PROBLEM DESCRIPTION | Retype the part of the listing that opens with the line containing "The width and height of the screenshot is (1080, 981)." and closes with the line containing "point(931,122)", keeping both of those lines and copying every line word for word. Leave the pictures out of your answer.

INFORMATION SHOWN |

^^^^^^^^^^^^^^^^

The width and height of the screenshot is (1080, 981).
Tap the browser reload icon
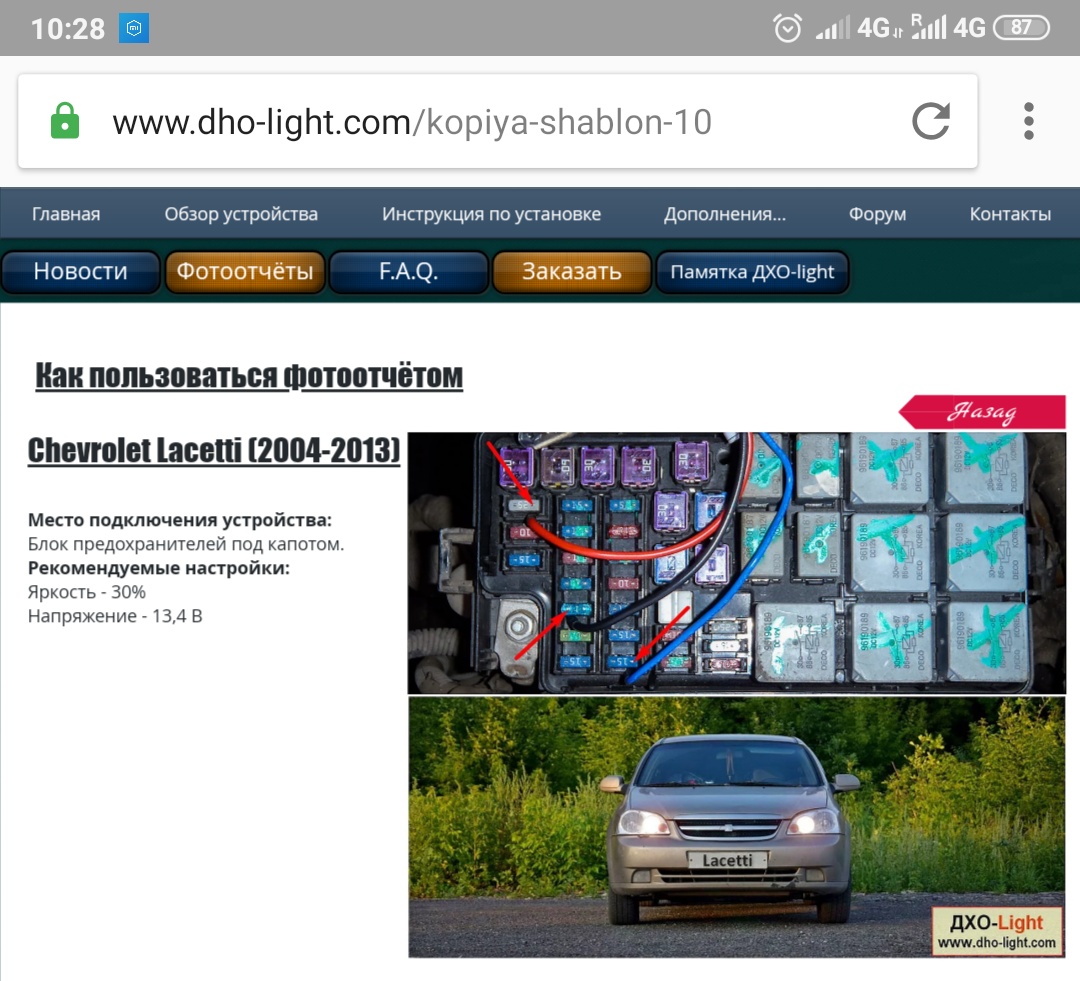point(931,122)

^^^^^^^^^^^^^^^^

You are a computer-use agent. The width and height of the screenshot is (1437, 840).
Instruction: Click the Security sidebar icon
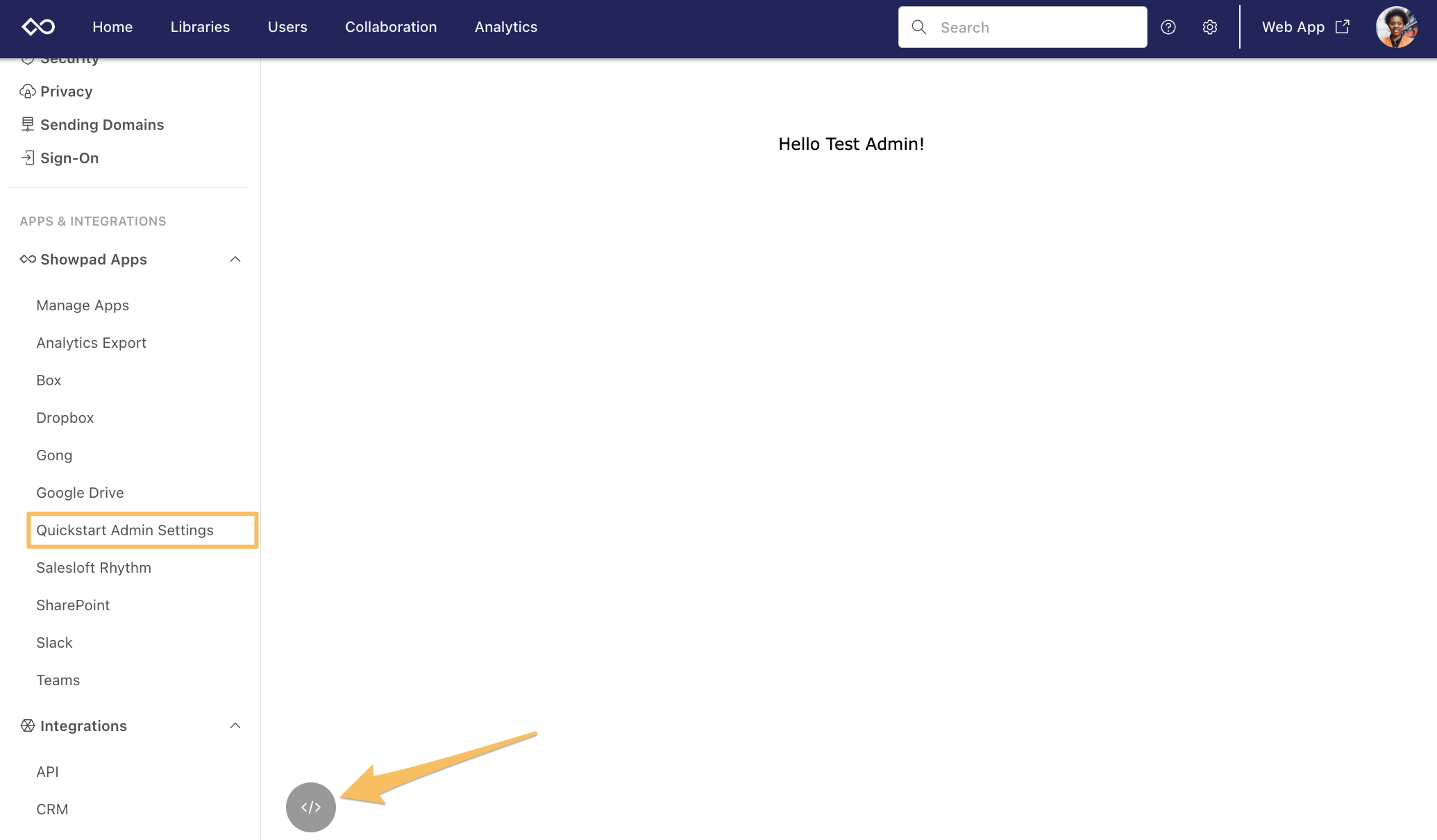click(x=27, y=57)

^^^^^^^^^^^^^^^^

SOLUTION TO THE PROBLEM |
The width and height of the screenshot is (1080, 981).
Tap the browser reload icon
point(931,122)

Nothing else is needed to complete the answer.